趣味は気分転換にもなり、エネルギーを補充してくれます。趣味の時間を持てた日は、よく食べられ、よく眠れるため、明日の活力に繋がります。
散歩、楽器、塗り絵、刺繍…
この趣味は何も特別なものである必要はありません。高額なパーソナルトレーニングや高級グルメ、早朝の瞑想などではなく、自分が純粋にやりたいと思うこと、時間の経過を忘れて集中してしまうこと、そういうものであれば何でもいいんです。
むしろ、忙しい生活の中でもサッとはじめやすいことのほうが重要です。運動靴を履きすぐに散歩に行ける、部屋に楽器が置いてありすぐに弾ける、姿勢を正して目を閉じればすぐに瞑想ができる……。着替えや移動に時間がかかるようだと、なかなか腰は上がりません。

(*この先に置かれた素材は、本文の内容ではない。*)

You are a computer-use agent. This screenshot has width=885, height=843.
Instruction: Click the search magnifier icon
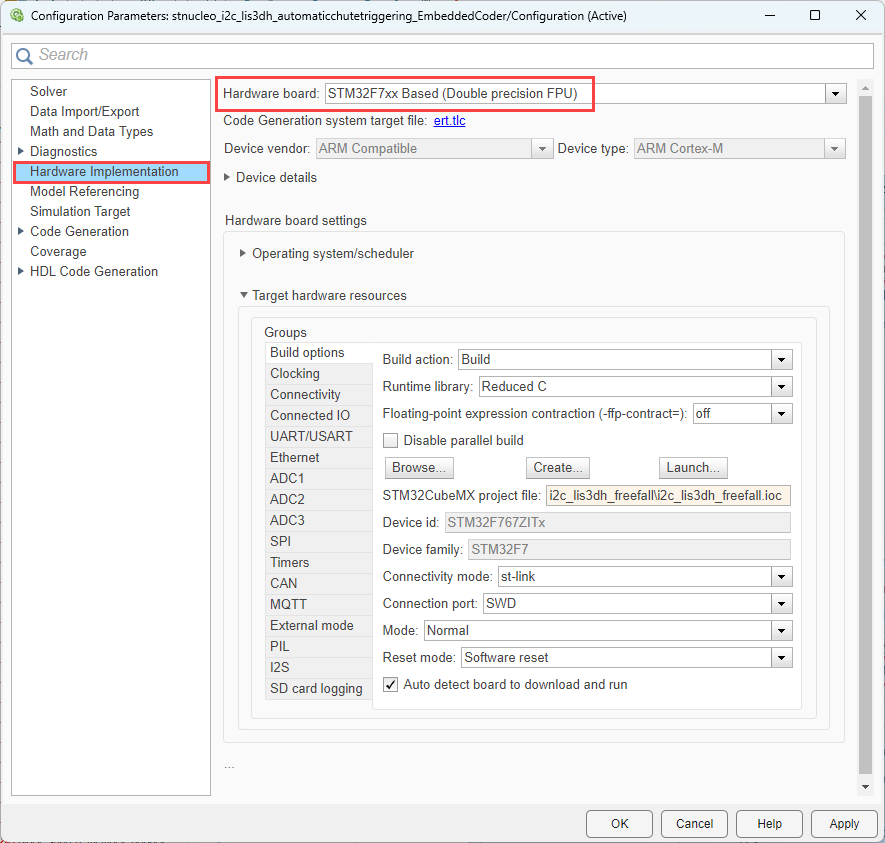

私の経験上、移動時間、準備、費用、予約は、いずれも忙しい人たちにとっては始められない理由に直結します。家でサッとできること、隙間時間にできること、思い立ったら3分以内にはじめられること。そんな趣味がある人は、忙しい中でも気分転換の時間が取れていて、元気であり続けられていると思います。
面談の中では、塗り絵や刺繍を手の届きやすいところに置いている人、筋膜リリースの器具をソファに置いている人、そのままランニングに行ける部屋着を着ている人などがいました。
反対に、趣味がゴルフやプール、旅行だけの人は、移動や身支度等を考えると週末にしかできません。そのため、今の趣味は大切にしつつ、平日でも短時間でサッと始められる趣味を、別に持てるといいなと思います。